Surprising Consequences Of An Open Marriage
If you speak to a couple who is just embarking on the whole open marriage lifestyle, they’ll probably sound like they have everything under control. They’ve got this thing in the bag. They have their rules. They have their parameters. They really feel that they can predict and control how this all goes down. Here’s the thing: sex and love are two of the hardest things in the world to control. Emotions don’t care about your rules. Sex doesn’t care about your parameters. You can rarely tell your heart, body, or mind what to do which is exactly what you’d have to do to control how an open marriage affects your, well, marriage. That’s why many couples who try an open marriage wind up simply getting a divorce, or find themselves feeling completely emotionally battered and confused. To think anyone has any control over this type of lifestyle is to be quite naïve. Here are the unexpected consequences of an open marriage.
Not all parties want it
You may go to a new person you want to sleep with so excited to share the news, “Hey, we can have sex and my spouse is cool with it!” But that individual probably didn’t hope to just be an accessory to the sex game you’re playing with your spouse. That person probably wanted a real relationship. It’s harder to get outsiders involved than you may think.
So you’re almost forced to swing
You’re almost forced into being swingers because the only other people happy with a purely-sexual, unemotional interaction that has no potential for something serious are other couples in open marriages.

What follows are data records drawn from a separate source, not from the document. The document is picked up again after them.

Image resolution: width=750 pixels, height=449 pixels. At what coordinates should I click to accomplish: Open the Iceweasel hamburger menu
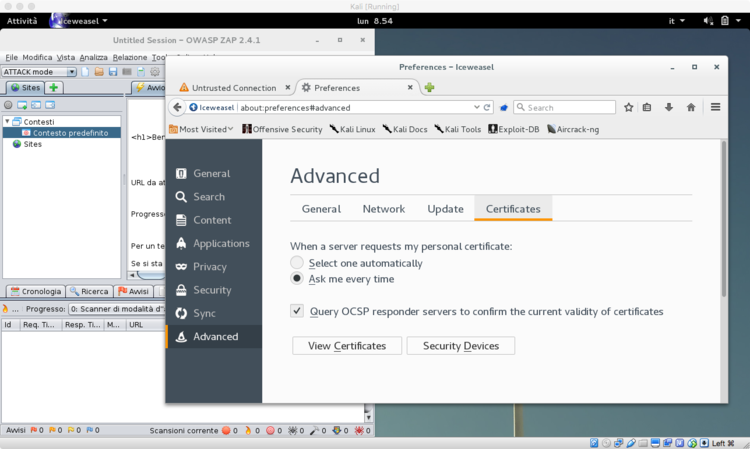click(x=715, y=107)
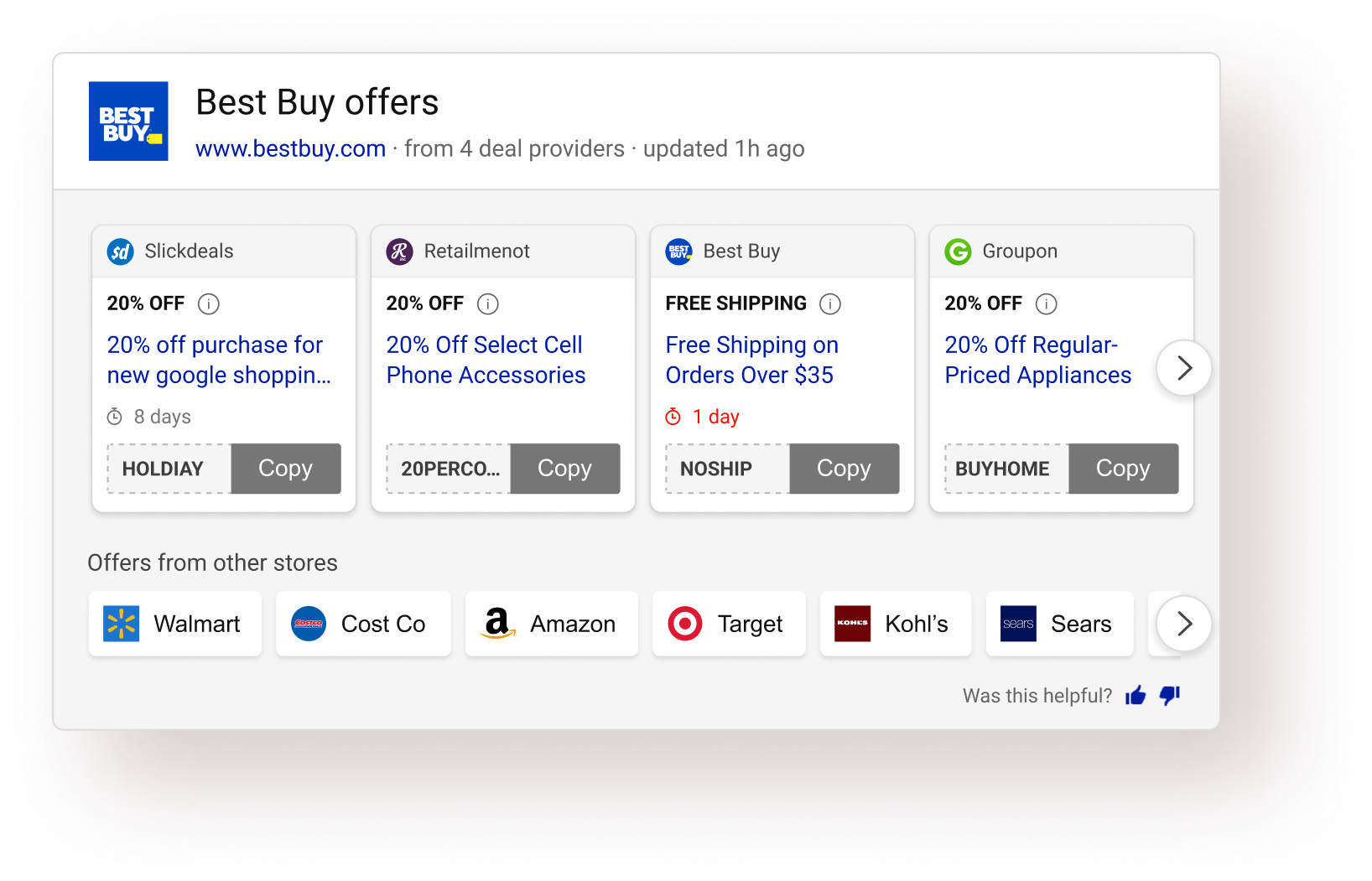1372x881 pixels.
Task: Copy the BUYHOME coupon code
Action: click(x=1123, y=469)
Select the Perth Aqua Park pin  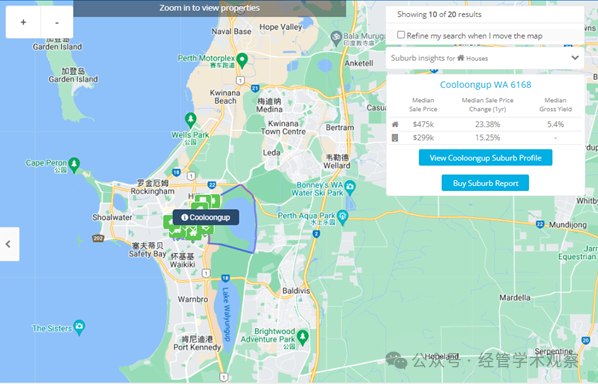342,217
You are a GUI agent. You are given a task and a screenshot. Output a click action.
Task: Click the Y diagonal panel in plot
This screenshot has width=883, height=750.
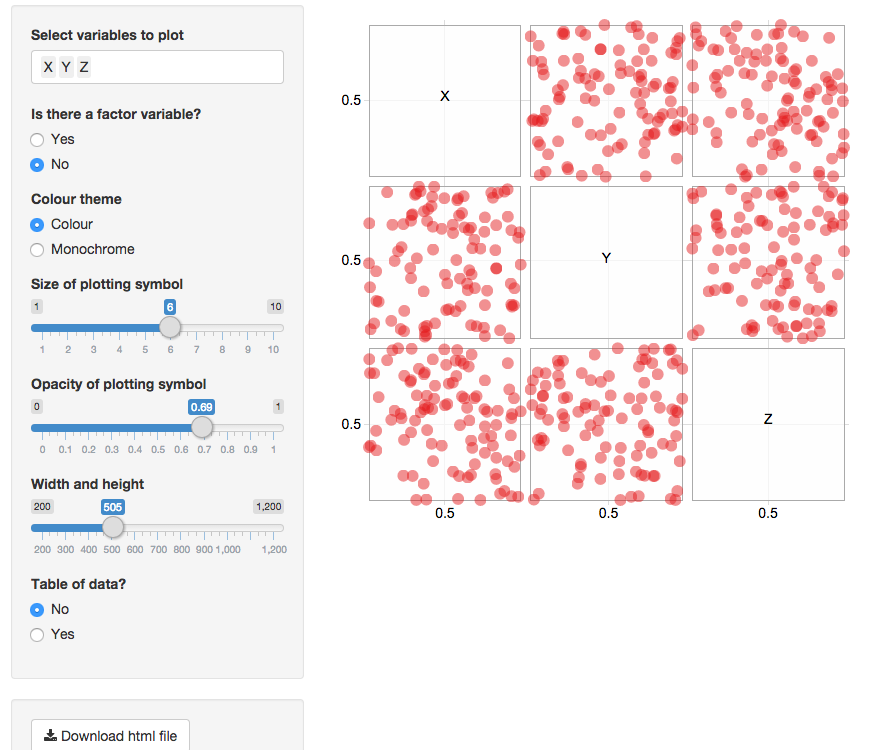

Rarely do single individuals want to participate in this.
It makes extramarital sex less exciting
We are biologically designed to be excited by things that are forbidden. That’s why many couples suddenly feel that the idea of sleeping with other people is no longer exciting once their partner condones it.
Kids fear you’ll divorce
If you have children, they will be terrified that your open marriage is the first step to divorce. First off, they are probably right. But even if they aren’t right, can you blame them for feeling this way? If your parents had been in an open marriage, wouldn’t you have believed their relationship was falling apart?
It embarrasses your kids
Having parents in an open marriage can be very embarrassing for kids. Their friends bully and tease them about it. They feel like some sort of a giant mark has been cast on their home and family.

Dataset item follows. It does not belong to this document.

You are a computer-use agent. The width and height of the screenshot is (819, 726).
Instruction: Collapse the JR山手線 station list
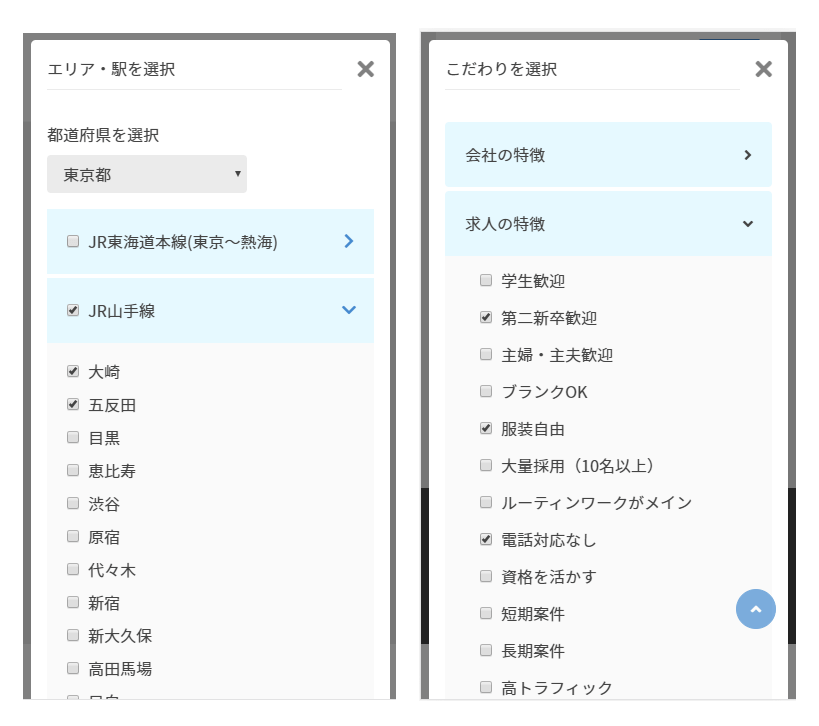click(x=348, y=310)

Your kids’ friends can’t come over
You may find that some of your kids’ friends are now forbidden to come over to your house. Their parents don’t want them around a couple in an open marriage, for fear that it exposes them to inappropriate behavior.
You can catch feelings
Surprise! Someone will catch feelings. Maybe you. Maybe the person with whom you’re sleeping. Maybe your partner, for the person he’s sleeping with. Somebody is bound to catch feelings. It’s just what happens when two people repeatedly have sex.
Others’ needs evolve
Though someone may say she’s fine with a certain arrangement at first, she may later find that she’s not fine with it. Peoples’ needs and desires change. Someone may want to join your marriage as a polyamorous thing. One outsider may request to be the only outside you’re sleeping with. People rarely stick to “the plan.”

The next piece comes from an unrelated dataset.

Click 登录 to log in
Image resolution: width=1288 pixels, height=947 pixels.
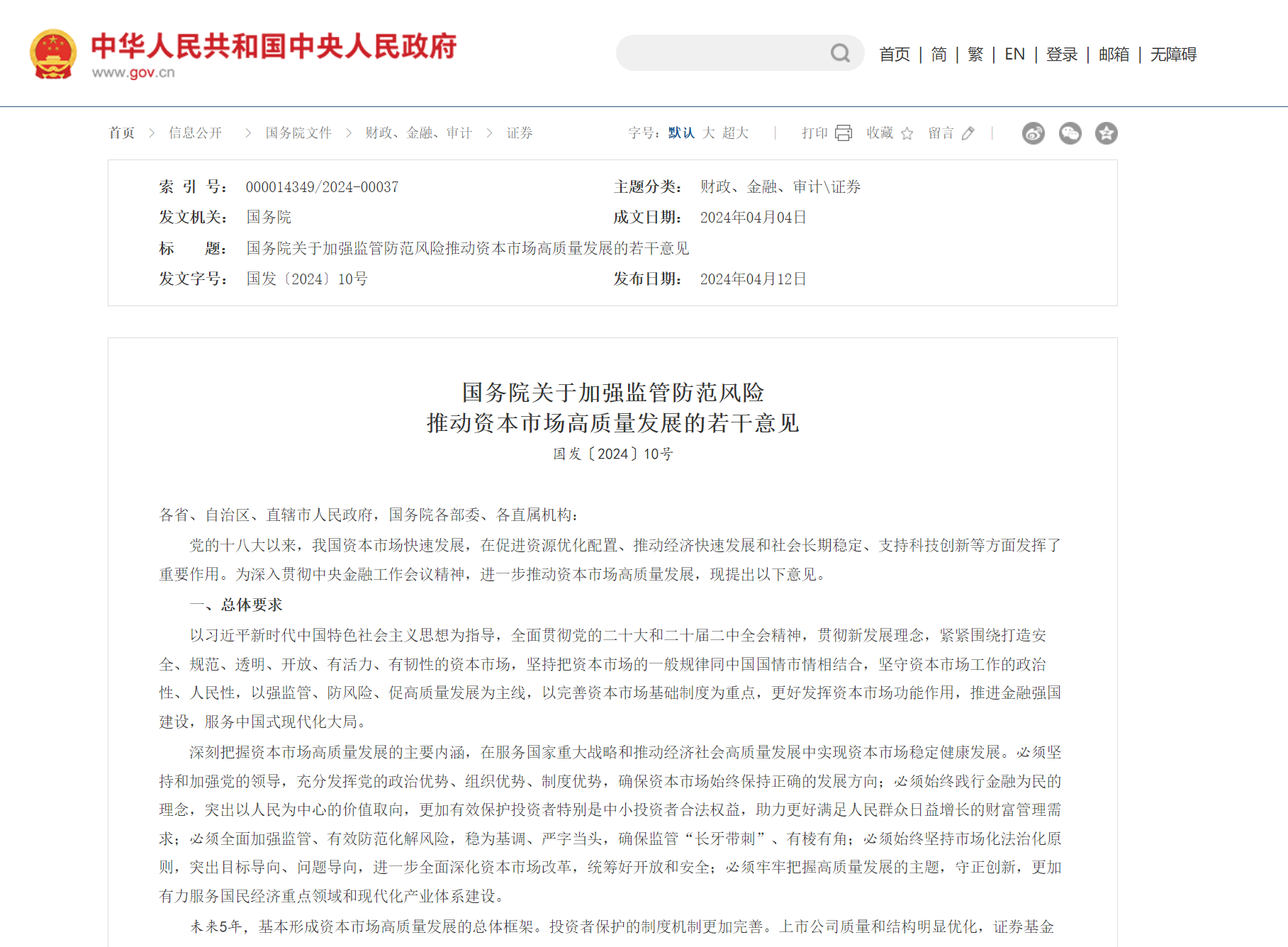[1062, 55]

One person may be more active
It’s very common for one person within the marriage to have more success finding extramarital sex than the other. This can lead to jealousy and insecurity on the part of the person who isn’t finding much outside action.
Friends don’t approve
Many of your friends won’t approve. They’ll try to talk you out of it. They’ll even be hesitant to spend time with you and your partner as a couple because they feel like they’re supporting something they don’t believe in.
So friends don’t want to hear about it
Part of the excitement of an open marriage is telling your friends all about your extramarital activities. But if they don’t agree with what you’re doing, they don’t really want to hear about it, either.
There may be no turning back
It can be very hard to just have an open marriage temporarily. There isn’t really any going back. If you try to become monogamous again, there are fears and concerns that either party secretly still wants to be with one of their extramarital relations.
You learn what’s off-limits too late
You can learn, too late, what’s off-limits. For example, one person may sleep with an ex, and that could seriously upset their spouse. There wasn’t any “no sleeping with exes” rule laid out before but now that it’s happened, it’s provoked feelings nobody can take back.
It’s a lifestyle that beckons
There are some couples in open marriages who are very into the lifestyle. They’re part of clubs and meetup groups of couples in open marriages. They host parties exclusively for those in open marriages. They always try to get you to join the club, even if you didn’t really want this to be a part of your social life.
You may feel you broke something
You may wind up feeling like you’ve broken something beyond repair. You just wanted to try an open marriage to see what it could do for you, but you just ended up reaching a point of no return, and breaking a bond or trust you cannot get back. In fact, you may just wind up in couples therapy.